Home » PHP2 July 2008

How to get(view) html source code of a website

In this article, I will be illustrating about getting html source code of any website. I have done this in PHP.

I created an html form for submitting the website url. After the url is submitted, the PHP code does all the magic to display full html source code of that particular website. The source code is displayed in a textarea.

$domain = $_POST['domain'];

$handle = fopen(“http://$domain”,”r”);

//$contents = stream_get_contents($handle);

$contents = ”;

while (!feof($handle)) {

$contents .= fread($handle, 8192);

}

fclose($handle);

At first the website url submitted through the html form is opened with fopen(). Then, using while loop, the $contents string variable is populated (concatenated) until the end of file is reached. Finally, the file/url pointer is closed with fclose().

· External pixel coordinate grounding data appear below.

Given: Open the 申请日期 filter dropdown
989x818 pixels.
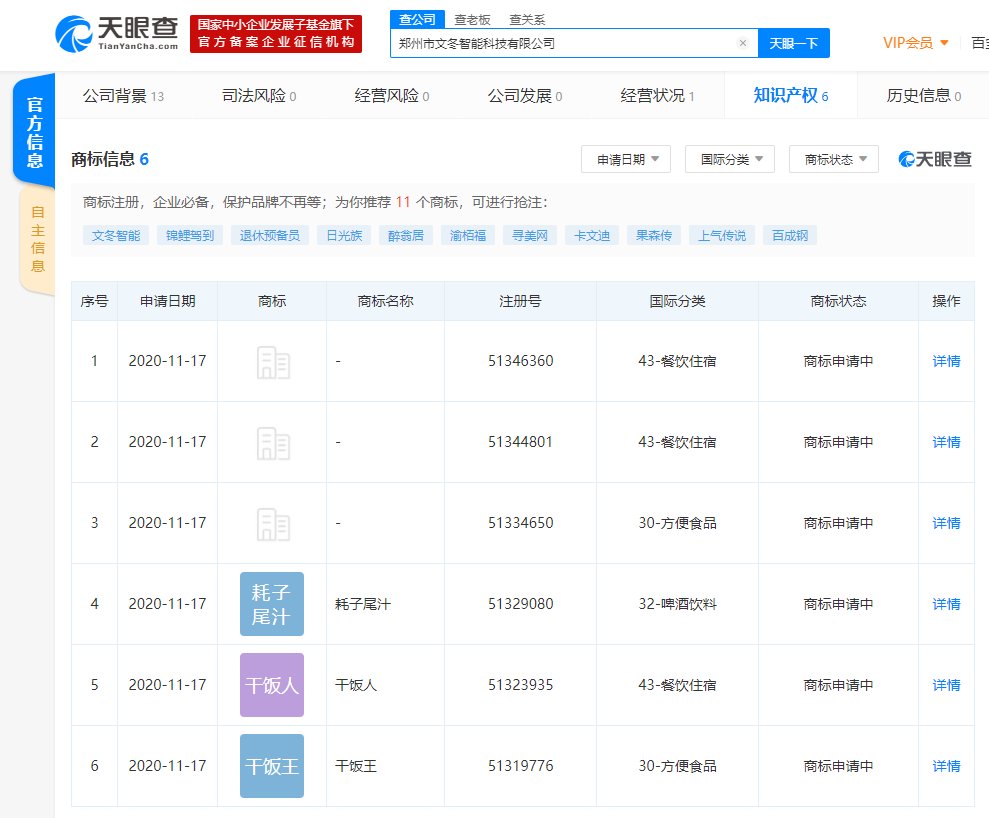Looking at the screenshot, I should [x=625, y=159].
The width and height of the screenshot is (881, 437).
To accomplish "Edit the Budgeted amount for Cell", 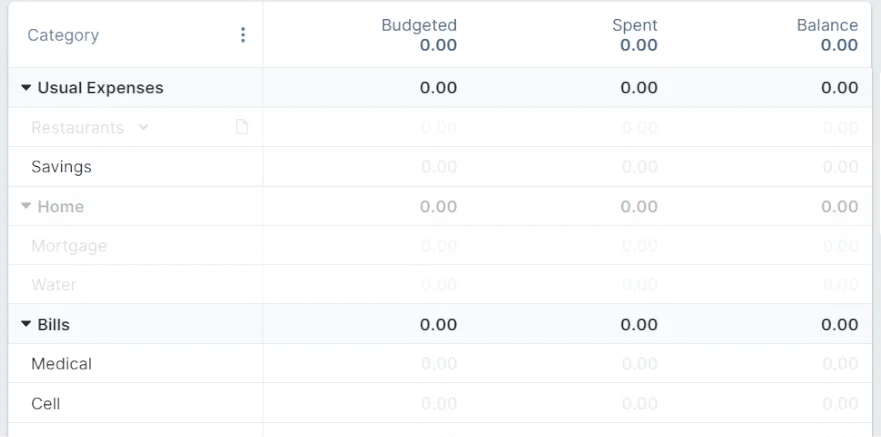I will pos(438,404).
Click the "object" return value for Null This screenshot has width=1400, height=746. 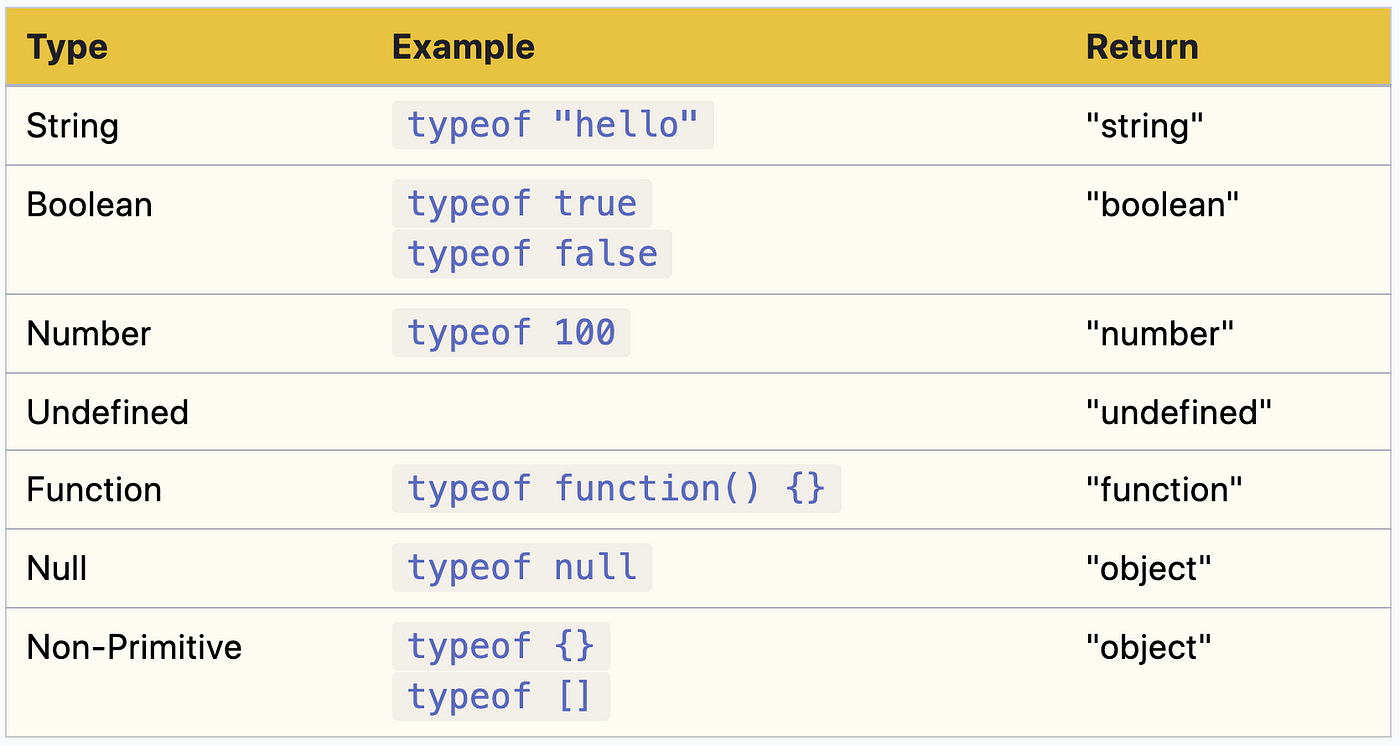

You can also get all the contents without using loop. You can get it with the stream_get_contents() function. But this function is only supported by PHP 5+. stream_get_contents() operates on an already open stream resource and returns the remaining contents in a string. stream_get_contents() will not work in PHP versions lower than PHP 5. If you are using PHP versions lower than PHP 5, then better not use it.

Description of functions used:

fopen() opens the url. The mode used here (i.e. ‘r’) is read mode.

feof() tests for end-of-file on a file pointer. It returns true if the file pointer is at EOF; otherwise it returns false.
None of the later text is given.